From the first line of the entries below through the line bearing "The image size is (465, 311).", write out each line exactly. Omit pictures.

Segment Start: SOURCE MATERIAL

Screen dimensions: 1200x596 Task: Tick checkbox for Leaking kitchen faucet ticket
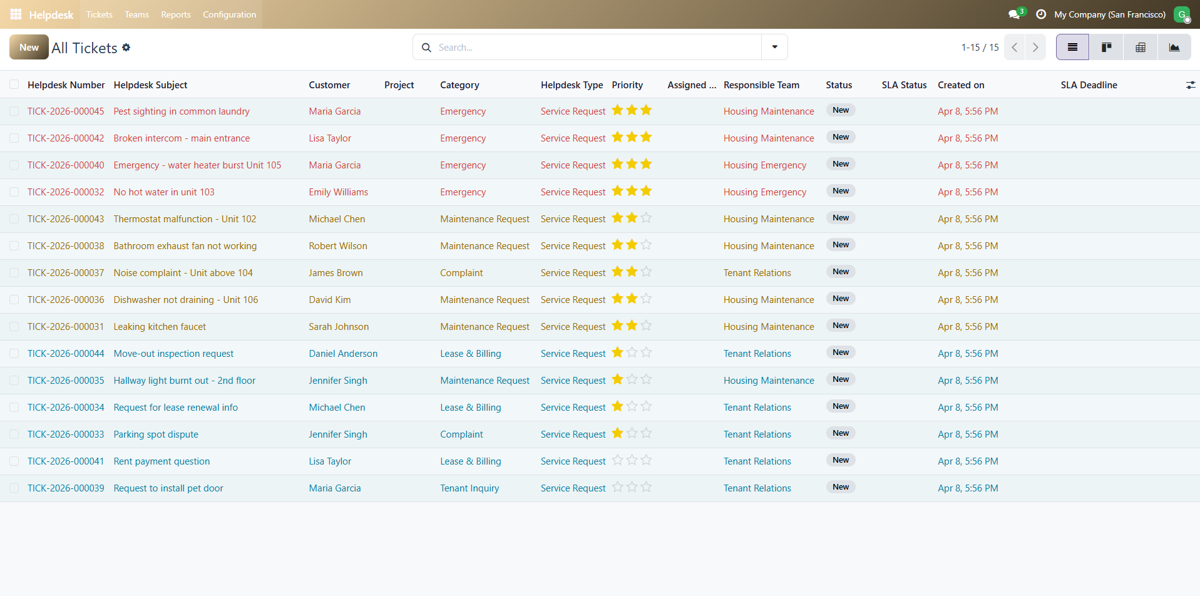tap(14, 327)
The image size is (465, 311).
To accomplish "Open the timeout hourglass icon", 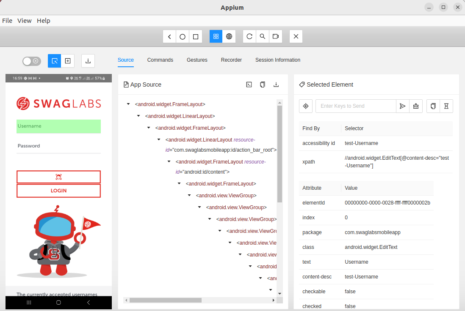I will (446, 106).
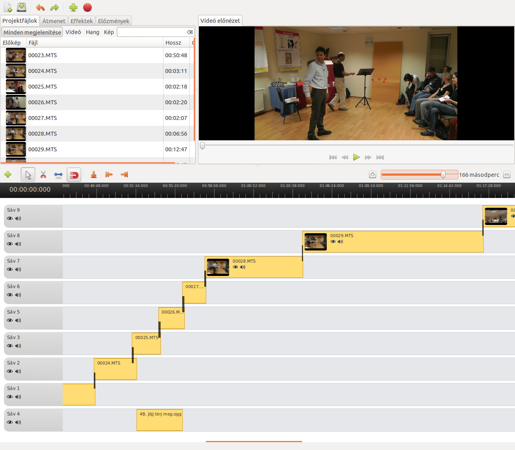Image resolution: width=515 pixels, height=450 pixels.
Task: Click the undo arrow in toolbar
Action: pos(40,7)
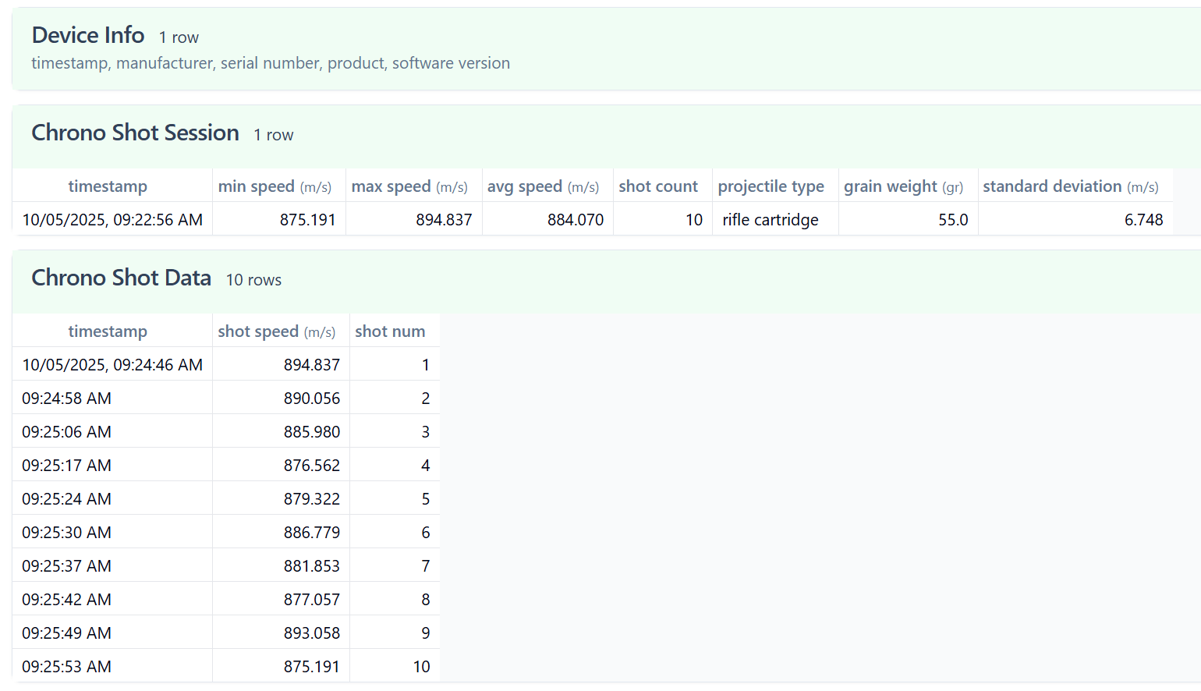Select the grain weight column header
This screenshot has height=691, width=1201.
click(903, 186)
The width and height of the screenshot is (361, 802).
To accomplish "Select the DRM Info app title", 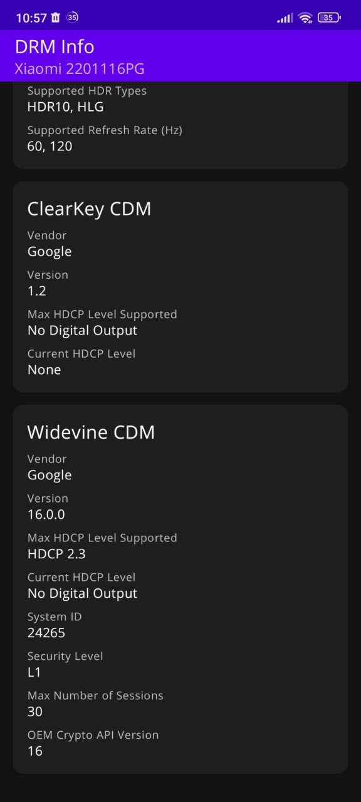I will (55, 46).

Segment End: SOURCE MATERIAL

**RESULT BELOW:**
Screen dimensions: 1200x596 Task: Tick checkbox for Leaking kitchen faucet ticket
tap(14, 327)
The image size is (465, 311).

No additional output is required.